Records for locating words and elements:
--- Start ---

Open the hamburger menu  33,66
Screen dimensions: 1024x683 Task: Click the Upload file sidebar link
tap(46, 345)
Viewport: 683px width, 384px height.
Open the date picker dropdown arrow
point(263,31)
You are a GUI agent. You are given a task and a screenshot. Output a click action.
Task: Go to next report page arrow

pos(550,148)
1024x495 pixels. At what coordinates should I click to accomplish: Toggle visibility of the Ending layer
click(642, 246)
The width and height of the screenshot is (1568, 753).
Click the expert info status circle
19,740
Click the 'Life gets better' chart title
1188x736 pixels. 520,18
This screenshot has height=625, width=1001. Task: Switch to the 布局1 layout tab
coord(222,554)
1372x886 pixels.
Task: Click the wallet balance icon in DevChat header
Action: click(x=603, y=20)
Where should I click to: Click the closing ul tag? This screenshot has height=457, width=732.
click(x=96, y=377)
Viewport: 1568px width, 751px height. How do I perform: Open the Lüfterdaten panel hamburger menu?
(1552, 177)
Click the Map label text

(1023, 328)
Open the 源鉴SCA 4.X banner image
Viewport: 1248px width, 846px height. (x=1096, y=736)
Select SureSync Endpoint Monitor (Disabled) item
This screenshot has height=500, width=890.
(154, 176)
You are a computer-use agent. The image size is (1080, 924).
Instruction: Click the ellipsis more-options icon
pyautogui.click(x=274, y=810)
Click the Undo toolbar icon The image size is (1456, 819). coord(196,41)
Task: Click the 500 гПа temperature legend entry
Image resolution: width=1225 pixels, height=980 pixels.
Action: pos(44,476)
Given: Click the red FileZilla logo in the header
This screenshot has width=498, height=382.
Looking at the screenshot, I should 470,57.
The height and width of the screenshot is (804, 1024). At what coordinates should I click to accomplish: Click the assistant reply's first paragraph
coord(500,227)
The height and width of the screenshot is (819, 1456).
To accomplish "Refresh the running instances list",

--- End ---

- [Work to be completed]: Rewrite every line of the material above as a numbered list, leaving out the blank lines.

- [Result]:
1. Open the hamburger menu  33,66
2. Screen dimensions: 1024x683 Task: Click the Upload file sidebar link
3. tap(46, 345)
4. Viewport: 683px width, 384px height.
5. Open the date picker dropdown arrow
6. point(263,31)
7. You are a GUI agent. You are given a task and a screenshot. Output a click action.
8. Task: Go to next report page arrow
9. pos(550,148)
10. 1024x495 pixels. At what coordinates should I click to accomplish: Toggle visibility of the Ending layer
11. click(642, 246)
12. The width and height of the screenshot is (1568, 753).
13. Click the expert info status circle
14. 19,740
15. Click the 'Life gets better' chart title
16. 1188x736 pixels. 520,18
17. This screenshot has height=625, width=1001. Task: Switch to the 布局1 layout tab
18. coord(222,554)
19. 1372x886 pixels.
20. Task: Click the wallet balance icon in DevChat header
21. Action: click(x=603, y=20)
22. Where should I click to: Click the closing ul tag? This screenshot has height=457, width=732.
23. click(x=96, y=377)
24. Viewport: 1568px width, 751px height. How do I perform: Open the Lüfterdaten panel hamburger menu?
25. (1552, 177)
26. Click the Map label text
27. (1023, 328)
28. Open the 源鉴SCA 4.X banner image
29. Viewport: 1248px width, 846px height. (x=1096, y=736)
30. Select SureSync Endpoint Monitor (Disabled) item
31. This screenshot has height=500, width=890.
32. (154, 176)
33. You are a computer-use agent. The image size is (1080, 924).
34. Instruction: Click the ellipsis more-options icon
35. pyautogui.click(x=274, y=810)
36. Click the Undo toolbar icon The image size is (1456, 819). coord(196,41)
37. Task: Click the 500 гПа temperature legend entry
38. Image resolution: width=1225 pixels, height=980 pixels.
39. Action: pos(44,476)
40. Given: Click the red FileZilla logo in the header
41. This screenshot has width=498, height=382.
42. Looking at the screenshot, I should 470,57.
43. The height and width of the screenshot is (804, 1024). At what coordinates should I click to accomplish: Click the assistant reply's first paragraph
44. coord(500,227)
45. The height and width of the screenshot is (819, 1456).
46. To accomplish "Refresh the running instances list",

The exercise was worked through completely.